§ How to complete this task
Pictures in the listing do not belong in the copy, which should repeat exactly the lines from the one holding "The width and" through the last line.

§ Information
[Start of section]

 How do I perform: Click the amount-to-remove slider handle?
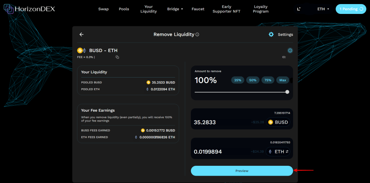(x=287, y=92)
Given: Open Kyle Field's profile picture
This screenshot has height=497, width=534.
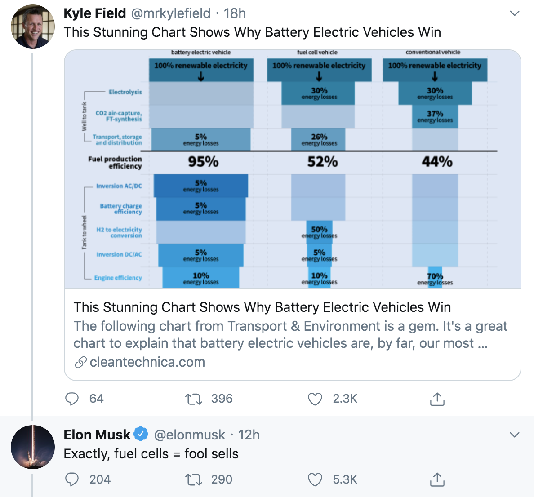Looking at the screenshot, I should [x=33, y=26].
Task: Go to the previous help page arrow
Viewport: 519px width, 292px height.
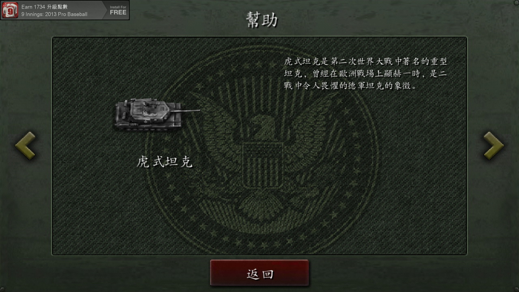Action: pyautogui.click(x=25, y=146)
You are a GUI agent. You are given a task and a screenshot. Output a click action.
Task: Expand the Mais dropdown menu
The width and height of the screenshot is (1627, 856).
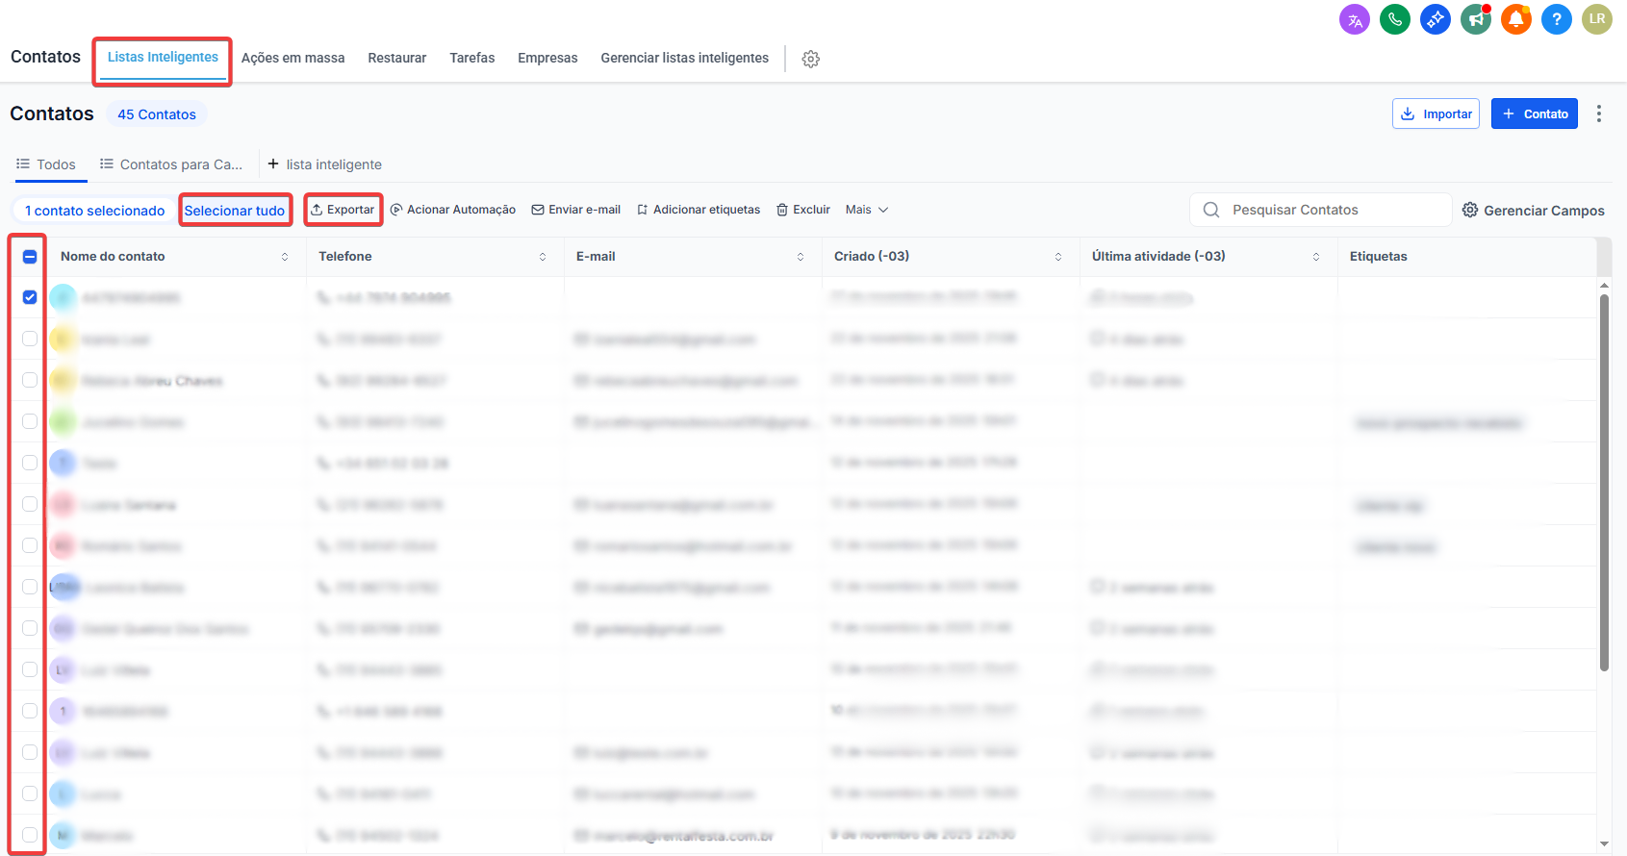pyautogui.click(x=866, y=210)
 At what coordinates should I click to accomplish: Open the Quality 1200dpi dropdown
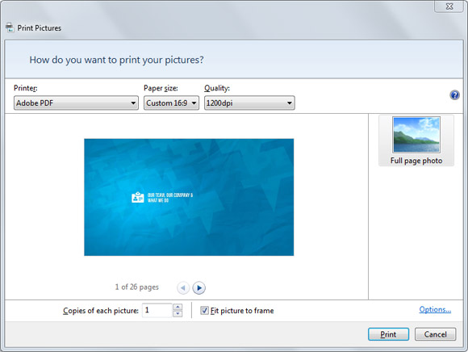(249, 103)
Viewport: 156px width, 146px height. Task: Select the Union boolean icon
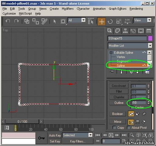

[End of section]

§ The answer
The width and height of the screenshot is (1627, 856).
pyautogui.click(x=866, y=210)
 At what coordinates should I click to accomplish: Open the Quality 1200dpi dropdown
(249, 103)
Viewport: 156px width, 146px height. Task: Select the Union boolean icon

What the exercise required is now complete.